RECORDED DATA =>
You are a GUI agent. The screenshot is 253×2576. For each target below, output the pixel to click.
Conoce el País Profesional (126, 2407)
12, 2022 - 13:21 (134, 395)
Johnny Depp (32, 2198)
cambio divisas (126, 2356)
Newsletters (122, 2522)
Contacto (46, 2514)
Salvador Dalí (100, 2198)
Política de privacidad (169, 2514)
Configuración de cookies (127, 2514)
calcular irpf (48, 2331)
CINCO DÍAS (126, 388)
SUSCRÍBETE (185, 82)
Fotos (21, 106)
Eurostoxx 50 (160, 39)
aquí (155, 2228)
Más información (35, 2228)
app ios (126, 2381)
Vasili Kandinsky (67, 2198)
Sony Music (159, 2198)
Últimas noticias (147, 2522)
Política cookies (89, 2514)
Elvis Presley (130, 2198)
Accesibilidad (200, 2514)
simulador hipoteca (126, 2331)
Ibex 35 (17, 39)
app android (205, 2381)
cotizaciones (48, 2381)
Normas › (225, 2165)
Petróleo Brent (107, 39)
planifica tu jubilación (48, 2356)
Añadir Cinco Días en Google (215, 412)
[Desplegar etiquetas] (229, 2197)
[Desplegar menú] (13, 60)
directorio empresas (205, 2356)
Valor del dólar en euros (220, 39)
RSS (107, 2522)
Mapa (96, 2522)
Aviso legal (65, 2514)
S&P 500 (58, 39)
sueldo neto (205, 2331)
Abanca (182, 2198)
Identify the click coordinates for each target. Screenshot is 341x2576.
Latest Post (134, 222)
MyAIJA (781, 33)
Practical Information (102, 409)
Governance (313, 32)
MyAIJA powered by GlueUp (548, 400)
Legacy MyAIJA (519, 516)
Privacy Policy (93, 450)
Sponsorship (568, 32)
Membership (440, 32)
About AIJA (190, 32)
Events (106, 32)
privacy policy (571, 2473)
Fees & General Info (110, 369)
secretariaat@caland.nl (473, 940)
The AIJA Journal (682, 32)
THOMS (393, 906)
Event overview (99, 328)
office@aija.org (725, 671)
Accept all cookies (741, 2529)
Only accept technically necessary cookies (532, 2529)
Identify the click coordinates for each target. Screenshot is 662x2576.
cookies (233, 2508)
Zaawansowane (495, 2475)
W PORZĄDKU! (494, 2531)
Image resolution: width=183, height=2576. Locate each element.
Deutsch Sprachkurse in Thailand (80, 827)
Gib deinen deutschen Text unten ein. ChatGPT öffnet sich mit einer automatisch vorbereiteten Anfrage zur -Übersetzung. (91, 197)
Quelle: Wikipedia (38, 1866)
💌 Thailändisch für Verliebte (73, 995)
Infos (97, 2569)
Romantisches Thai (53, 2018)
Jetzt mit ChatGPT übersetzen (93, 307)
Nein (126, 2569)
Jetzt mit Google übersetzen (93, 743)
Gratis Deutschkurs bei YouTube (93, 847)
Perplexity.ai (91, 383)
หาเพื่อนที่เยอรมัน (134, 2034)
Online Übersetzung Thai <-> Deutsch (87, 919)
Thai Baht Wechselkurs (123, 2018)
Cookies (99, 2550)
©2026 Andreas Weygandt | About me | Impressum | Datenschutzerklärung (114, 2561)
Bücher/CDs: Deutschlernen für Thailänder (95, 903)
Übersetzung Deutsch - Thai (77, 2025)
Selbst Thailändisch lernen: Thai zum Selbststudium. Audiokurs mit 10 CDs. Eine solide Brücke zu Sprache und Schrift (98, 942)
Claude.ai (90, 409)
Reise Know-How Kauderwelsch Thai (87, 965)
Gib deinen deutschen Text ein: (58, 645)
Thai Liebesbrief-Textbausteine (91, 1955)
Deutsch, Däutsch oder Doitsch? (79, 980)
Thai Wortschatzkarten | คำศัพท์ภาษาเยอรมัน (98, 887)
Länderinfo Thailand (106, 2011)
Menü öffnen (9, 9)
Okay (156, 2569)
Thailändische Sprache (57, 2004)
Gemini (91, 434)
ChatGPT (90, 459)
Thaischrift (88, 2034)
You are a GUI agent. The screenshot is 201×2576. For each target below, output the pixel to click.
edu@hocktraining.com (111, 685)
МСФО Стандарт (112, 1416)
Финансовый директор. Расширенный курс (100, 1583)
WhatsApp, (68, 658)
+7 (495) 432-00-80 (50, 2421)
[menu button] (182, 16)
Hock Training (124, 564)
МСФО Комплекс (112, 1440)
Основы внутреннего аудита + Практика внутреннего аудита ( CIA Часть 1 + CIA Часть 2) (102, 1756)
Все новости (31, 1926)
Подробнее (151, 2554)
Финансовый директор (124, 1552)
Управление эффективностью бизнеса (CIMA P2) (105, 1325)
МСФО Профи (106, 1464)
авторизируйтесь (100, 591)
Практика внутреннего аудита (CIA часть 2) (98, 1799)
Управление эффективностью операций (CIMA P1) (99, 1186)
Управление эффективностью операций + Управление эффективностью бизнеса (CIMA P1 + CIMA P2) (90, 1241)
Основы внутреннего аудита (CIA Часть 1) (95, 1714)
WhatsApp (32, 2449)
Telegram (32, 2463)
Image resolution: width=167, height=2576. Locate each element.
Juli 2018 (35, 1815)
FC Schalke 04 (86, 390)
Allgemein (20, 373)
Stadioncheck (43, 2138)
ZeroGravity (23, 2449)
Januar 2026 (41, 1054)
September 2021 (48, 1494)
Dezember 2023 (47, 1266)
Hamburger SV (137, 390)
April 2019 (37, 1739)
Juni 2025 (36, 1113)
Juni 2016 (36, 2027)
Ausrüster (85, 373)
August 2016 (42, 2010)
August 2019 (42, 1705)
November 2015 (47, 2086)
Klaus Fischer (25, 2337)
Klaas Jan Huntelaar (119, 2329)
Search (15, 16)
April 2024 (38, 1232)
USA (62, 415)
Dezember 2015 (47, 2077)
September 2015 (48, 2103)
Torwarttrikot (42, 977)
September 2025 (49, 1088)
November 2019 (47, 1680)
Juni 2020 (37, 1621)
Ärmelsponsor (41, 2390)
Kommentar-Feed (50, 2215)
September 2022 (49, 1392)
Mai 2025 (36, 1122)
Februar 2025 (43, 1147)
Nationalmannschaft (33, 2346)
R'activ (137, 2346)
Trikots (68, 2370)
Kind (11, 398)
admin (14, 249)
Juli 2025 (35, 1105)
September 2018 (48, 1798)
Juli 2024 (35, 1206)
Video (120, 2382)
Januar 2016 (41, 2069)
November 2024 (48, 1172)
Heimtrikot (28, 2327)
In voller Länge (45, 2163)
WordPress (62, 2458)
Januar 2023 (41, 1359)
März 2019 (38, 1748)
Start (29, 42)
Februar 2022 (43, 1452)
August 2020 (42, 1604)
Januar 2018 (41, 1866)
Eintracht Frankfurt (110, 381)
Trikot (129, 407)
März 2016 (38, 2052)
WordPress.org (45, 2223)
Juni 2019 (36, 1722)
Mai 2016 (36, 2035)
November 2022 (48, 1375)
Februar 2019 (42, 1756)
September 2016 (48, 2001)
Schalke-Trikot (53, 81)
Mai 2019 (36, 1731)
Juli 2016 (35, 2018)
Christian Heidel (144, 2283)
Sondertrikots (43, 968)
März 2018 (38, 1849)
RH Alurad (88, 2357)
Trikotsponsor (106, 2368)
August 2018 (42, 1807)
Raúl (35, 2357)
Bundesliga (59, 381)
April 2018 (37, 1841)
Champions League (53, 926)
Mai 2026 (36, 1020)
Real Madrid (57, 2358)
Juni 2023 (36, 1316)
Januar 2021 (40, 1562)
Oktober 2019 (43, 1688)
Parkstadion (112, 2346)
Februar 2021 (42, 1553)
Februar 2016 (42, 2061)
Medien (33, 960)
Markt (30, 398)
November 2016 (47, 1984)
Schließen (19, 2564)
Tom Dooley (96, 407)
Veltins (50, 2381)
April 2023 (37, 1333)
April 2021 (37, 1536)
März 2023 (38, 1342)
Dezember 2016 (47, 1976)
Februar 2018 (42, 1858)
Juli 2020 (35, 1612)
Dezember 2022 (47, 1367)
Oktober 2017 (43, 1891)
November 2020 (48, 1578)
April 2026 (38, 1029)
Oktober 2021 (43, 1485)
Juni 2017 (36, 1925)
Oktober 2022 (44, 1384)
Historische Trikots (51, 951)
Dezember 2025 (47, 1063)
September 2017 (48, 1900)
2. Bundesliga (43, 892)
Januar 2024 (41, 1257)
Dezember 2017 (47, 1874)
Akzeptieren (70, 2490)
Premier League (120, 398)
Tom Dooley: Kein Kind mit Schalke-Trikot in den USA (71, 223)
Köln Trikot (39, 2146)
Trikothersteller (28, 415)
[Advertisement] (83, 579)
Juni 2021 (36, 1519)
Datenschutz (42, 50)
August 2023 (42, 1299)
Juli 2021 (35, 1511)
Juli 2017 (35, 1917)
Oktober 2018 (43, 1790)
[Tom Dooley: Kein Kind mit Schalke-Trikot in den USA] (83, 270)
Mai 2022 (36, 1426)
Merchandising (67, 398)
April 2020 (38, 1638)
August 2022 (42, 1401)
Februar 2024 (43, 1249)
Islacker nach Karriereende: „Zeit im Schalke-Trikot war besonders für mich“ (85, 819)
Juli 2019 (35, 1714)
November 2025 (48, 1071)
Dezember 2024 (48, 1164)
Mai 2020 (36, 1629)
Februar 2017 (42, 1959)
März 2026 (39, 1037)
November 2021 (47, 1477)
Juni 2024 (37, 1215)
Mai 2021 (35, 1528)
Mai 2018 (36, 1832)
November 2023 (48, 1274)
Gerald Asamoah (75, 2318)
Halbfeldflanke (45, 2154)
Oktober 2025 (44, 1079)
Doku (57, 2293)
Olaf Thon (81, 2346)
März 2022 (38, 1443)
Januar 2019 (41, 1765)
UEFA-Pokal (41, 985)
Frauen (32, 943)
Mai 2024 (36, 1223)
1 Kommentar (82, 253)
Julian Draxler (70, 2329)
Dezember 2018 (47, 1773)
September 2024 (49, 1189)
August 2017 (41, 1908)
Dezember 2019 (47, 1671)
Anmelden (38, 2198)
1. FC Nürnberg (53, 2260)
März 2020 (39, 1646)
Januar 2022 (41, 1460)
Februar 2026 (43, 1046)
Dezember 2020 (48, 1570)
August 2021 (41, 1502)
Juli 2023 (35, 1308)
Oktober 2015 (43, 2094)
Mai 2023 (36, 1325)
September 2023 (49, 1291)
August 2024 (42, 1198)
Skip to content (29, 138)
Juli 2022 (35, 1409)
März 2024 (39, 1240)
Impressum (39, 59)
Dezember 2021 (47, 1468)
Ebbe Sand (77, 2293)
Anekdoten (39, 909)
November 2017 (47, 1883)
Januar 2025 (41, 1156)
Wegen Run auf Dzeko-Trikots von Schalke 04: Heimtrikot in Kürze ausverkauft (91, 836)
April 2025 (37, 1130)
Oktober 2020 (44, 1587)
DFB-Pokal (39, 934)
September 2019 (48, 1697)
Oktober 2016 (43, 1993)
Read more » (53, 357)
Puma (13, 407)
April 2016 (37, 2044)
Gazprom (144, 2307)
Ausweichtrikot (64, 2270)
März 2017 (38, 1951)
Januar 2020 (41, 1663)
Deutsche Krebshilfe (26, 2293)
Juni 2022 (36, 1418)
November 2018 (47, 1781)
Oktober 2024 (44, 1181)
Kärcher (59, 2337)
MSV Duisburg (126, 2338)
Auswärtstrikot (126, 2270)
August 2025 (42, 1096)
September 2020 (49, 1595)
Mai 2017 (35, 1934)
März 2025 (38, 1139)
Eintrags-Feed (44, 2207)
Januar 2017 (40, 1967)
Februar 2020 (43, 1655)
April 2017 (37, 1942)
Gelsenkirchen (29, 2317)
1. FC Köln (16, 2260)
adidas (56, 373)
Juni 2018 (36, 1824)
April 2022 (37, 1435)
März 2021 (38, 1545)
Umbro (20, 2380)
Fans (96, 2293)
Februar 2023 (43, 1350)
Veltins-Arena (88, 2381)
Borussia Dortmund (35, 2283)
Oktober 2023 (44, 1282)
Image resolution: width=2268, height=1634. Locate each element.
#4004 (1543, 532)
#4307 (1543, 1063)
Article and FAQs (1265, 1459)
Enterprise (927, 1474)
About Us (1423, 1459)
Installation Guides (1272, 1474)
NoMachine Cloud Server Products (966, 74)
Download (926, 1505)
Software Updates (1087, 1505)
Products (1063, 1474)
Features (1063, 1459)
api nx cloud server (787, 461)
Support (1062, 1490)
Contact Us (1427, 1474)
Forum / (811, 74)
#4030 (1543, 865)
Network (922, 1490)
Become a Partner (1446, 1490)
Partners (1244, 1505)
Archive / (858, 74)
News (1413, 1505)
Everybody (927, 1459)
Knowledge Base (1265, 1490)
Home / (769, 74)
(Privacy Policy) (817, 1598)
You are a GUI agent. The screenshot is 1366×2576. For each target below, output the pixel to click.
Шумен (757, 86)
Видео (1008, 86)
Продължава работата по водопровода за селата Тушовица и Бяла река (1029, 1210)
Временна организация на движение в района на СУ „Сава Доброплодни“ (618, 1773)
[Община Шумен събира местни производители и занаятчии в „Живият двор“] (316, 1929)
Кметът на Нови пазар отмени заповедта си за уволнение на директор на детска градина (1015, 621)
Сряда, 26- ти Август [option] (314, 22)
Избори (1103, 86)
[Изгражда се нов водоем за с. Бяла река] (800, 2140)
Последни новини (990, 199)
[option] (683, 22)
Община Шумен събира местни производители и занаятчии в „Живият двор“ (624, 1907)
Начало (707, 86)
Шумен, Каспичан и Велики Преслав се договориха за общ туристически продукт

YOUR TASK => Which lines should be output? Exactly those from the first line of the data through the line containing "calcular irpf (48, 2331)", inclusive.

SOLUTION FOR THIS PROBLEM =>
You are a GUI agent. The screenshot is 253×2576. For each target below, output the pixel to click.
Conoce el País Profesional (126, 2407)
12, 2022 - 13:21 (134, 395)
Johnny Depp (32, 2198)
cambio divisas (126, 2356)
Newsletters (122, 2522)
Contacto (46, 2514)
Salvador Dalí (100, 2198)
Política de privacidad (169, 2514)
Configuración de cookies (127, 2514)
calcular irpf (48, 2331)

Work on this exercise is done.